- Set problem
Would you copy out, unchanged, the rows from the line with "Task: Open the Pricing — Divi layout" to the line with "click(473, 14)", including both of those lines?

- Excerpted records
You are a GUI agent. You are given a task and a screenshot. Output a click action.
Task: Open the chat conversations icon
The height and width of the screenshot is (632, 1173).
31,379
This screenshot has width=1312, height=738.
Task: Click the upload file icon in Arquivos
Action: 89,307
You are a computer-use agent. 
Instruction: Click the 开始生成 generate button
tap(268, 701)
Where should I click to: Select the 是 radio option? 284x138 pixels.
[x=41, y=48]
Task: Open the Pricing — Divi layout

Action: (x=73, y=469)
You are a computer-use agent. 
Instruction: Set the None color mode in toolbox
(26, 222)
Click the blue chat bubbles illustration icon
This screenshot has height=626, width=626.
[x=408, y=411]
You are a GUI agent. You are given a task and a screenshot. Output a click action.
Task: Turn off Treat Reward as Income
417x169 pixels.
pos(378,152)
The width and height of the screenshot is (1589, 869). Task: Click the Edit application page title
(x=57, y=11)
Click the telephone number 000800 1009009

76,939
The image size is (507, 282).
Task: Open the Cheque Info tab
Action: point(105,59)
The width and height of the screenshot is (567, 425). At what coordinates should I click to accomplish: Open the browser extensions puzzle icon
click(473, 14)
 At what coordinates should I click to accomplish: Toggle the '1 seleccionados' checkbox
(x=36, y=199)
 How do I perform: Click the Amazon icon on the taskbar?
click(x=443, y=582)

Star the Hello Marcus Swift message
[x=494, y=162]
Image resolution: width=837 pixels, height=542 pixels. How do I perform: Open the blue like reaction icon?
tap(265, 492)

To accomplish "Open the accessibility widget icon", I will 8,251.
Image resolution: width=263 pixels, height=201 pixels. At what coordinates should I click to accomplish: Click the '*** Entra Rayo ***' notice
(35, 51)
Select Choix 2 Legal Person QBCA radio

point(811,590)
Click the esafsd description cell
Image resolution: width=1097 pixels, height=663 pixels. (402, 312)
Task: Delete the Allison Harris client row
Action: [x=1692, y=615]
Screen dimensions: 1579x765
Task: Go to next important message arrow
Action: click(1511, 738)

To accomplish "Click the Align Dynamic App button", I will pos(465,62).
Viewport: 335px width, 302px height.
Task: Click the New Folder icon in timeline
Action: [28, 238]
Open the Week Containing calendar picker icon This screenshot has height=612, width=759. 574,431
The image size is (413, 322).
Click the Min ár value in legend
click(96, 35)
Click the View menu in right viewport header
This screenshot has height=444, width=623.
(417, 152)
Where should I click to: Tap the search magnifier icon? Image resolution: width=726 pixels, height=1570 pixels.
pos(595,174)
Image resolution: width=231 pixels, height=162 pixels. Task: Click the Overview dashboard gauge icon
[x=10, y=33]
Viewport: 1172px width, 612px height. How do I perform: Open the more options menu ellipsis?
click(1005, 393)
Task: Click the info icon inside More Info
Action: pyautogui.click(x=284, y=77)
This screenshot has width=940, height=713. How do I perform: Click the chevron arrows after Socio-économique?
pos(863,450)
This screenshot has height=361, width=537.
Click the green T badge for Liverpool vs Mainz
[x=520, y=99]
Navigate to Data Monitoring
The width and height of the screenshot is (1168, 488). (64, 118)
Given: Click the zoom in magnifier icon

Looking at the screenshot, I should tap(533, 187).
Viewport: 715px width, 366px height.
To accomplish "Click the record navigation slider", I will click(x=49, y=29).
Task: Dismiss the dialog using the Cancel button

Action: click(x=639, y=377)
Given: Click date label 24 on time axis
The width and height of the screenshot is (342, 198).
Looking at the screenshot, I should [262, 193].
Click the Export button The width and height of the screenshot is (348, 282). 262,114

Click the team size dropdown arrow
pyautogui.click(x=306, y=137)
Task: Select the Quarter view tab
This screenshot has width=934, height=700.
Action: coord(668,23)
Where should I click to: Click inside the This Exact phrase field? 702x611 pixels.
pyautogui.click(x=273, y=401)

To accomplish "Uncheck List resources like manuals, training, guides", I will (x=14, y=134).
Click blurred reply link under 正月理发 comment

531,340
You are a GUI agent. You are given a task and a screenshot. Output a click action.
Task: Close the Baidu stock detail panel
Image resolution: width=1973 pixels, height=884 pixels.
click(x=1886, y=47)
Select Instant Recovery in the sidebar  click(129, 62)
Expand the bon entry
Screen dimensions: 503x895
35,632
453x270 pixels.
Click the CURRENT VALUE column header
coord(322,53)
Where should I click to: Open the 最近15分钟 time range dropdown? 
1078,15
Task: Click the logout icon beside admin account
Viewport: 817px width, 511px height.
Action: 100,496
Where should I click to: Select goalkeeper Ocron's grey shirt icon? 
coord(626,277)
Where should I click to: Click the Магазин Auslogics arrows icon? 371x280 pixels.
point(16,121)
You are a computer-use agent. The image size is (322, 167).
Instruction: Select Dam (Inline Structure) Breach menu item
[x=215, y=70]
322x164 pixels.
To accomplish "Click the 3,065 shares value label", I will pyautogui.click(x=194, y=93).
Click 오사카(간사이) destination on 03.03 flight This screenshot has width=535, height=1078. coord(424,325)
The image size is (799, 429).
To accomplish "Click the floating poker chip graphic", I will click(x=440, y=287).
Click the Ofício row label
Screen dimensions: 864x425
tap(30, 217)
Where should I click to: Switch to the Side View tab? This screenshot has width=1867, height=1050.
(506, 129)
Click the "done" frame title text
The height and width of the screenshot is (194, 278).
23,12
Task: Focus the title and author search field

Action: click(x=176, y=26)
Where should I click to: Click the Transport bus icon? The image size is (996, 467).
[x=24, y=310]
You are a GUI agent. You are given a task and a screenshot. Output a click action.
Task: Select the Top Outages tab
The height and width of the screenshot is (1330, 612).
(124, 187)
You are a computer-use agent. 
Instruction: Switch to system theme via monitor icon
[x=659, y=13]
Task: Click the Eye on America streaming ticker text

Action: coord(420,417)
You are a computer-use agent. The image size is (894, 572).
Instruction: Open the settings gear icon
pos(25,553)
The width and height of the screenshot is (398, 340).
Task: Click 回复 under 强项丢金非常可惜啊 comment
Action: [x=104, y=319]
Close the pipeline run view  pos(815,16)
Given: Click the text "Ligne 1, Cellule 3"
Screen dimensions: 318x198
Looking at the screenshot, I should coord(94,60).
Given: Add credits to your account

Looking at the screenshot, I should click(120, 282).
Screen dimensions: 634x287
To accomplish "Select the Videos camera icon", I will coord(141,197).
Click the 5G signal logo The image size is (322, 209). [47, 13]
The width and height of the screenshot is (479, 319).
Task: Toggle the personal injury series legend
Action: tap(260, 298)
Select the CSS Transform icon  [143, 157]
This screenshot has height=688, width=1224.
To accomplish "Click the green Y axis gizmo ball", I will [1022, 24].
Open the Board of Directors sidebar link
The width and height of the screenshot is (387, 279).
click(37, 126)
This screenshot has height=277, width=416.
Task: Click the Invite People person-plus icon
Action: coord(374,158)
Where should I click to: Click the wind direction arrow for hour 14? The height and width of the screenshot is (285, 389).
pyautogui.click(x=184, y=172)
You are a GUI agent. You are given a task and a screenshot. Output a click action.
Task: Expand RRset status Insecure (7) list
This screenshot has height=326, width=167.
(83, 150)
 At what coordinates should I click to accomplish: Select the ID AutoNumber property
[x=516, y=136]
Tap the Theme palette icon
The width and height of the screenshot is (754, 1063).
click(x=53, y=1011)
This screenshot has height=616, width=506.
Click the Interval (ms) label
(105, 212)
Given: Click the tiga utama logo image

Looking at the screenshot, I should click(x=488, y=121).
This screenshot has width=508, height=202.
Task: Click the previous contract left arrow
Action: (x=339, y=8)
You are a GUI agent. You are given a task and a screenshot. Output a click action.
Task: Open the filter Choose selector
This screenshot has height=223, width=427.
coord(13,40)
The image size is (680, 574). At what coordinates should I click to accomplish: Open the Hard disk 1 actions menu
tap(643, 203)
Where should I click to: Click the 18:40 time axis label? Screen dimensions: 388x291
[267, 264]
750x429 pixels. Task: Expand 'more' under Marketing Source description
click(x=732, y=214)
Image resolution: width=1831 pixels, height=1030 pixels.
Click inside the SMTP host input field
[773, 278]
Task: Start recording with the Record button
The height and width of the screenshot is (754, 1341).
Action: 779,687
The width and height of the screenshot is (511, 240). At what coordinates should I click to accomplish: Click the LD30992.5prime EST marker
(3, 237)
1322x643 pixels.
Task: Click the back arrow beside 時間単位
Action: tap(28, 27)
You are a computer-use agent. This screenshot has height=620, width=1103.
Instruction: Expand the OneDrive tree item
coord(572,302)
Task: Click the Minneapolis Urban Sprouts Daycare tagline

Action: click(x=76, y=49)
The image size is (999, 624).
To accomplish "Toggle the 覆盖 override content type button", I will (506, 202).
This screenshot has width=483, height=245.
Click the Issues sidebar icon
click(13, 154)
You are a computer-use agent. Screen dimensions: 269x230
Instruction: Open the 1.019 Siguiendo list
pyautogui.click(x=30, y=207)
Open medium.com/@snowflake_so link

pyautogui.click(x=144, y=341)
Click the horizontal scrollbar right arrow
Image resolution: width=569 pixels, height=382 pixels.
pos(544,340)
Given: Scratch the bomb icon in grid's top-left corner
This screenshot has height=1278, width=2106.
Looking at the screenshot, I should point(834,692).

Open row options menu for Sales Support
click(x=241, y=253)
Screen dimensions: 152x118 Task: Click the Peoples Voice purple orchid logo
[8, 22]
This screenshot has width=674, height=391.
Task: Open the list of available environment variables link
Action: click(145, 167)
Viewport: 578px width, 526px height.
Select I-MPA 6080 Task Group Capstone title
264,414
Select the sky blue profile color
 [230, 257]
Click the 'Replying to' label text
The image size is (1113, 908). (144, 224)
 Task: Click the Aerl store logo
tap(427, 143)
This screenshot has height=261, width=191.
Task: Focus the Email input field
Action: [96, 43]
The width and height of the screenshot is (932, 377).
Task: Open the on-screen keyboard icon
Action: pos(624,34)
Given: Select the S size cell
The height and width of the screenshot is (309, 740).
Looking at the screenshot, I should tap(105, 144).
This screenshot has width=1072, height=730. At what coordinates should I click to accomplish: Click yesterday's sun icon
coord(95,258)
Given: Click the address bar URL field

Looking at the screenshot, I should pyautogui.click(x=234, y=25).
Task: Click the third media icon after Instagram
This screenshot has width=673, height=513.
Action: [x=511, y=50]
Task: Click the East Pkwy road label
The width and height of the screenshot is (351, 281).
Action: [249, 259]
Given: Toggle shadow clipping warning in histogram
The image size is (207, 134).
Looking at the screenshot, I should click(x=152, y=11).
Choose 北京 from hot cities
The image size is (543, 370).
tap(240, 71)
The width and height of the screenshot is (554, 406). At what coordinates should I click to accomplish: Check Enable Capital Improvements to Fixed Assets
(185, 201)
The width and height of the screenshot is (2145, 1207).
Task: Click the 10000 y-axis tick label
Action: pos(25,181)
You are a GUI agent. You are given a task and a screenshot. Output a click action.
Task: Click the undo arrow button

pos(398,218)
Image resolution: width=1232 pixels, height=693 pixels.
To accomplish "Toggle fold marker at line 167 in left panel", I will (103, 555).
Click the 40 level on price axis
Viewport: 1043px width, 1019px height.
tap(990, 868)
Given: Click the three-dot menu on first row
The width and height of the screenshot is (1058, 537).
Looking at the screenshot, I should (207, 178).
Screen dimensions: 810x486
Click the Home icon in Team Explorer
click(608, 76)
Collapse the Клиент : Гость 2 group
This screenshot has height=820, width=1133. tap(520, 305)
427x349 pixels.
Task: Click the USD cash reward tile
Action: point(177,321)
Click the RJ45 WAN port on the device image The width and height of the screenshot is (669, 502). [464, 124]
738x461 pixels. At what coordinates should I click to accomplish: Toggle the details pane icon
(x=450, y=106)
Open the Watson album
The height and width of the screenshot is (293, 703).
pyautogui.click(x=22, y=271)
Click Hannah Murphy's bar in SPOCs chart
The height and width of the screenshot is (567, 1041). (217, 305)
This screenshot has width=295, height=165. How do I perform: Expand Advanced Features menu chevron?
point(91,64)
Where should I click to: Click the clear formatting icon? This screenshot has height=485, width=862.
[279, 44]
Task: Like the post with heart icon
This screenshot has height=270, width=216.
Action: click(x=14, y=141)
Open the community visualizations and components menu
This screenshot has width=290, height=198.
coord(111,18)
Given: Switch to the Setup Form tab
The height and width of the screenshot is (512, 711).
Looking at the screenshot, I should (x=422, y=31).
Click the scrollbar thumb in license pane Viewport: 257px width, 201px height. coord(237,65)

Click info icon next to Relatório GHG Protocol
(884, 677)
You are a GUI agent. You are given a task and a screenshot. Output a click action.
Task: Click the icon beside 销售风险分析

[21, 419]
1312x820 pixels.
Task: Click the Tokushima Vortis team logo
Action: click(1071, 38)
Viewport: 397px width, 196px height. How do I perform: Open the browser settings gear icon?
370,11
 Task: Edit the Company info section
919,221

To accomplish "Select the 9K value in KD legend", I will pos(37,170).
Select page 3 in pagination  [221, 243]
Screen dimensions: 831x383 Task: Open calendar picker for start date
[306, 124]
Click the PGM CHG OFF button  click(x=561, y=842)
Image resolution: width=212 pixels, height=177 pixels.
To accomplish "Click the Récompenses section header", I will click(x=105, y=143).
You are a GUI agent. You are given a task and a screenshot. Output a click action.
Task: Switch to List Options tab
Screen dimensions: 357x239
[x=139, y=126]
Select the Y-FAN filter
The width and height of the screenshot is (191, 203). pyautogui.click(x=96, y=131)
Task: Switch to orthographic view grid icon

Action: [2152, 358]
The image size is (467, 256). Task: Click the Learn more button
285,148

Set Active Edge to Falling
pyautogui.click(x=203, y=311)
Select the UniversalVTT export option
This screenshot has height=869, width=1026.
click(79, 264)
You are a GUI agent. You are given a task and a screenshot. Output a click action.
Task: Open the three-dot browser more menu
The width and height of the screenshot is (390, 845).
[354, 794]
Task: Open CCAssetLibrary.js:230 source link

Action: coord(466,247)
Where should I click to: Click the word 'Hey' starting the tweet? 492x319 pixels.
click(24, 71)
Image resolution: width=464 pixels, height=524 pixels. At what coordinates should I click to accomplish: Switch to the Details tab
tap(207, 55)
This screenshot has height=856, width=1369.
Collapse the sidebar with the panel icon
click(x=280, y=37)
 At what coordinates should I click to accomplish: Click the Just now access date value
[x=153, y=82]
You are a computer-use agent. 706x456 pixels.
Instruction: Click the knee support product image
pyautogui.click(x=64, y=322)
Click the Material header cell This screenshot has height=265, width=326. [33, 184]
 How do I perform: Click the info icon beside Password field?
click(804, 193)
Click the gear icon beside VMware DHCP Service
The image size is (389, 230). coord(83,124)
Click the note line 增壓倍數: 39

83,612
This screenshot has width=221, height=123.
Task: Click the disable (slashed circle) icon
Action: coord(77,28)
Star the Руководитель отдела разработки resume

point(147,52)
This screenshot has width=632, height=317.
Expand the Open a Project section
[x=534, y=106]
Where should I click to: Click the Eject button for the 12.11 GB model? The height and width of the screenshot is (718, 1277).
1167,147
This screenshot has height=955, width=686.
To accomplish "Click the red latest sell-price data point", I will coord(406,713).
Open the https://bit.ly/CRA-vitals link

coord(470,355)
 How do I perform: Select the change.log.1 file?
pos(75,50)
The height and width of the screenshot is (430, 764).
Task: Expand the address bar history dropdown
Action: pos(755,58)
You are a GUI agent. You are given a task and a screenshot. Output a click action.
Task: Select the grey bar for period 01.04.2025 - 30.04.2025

- Problem solution
Task: Open the Pricing — Divi layout

Action: (x=73, y=469)
You are a computer-use agent. 
Instruction: Set the None color mode in toolbox
(26, 222)
Click the blue chat bubbles illustration icon
This screenshot has height=626, width=626.
[x=408, y=411]
You are a GUI agent. You are given a task and a screenshot. Output a click action.
Task: Turn off Treat Reward as Income
417x169 pixels.
pos(378,152)
The width and height of the screenshot is (1589, 869). Task: Click the Edit application page title
(x=57, y=11)
Click the telephone number 000800 1009009

76,939
The image size is (507, 282).
Task: Open the Cheque Info tab
Action: point(105,59)
The width and height of the screenshot is (567, 425). At what coordinates should I click to accomplish: Open the browser extensions puzzle icon
click(473, 14)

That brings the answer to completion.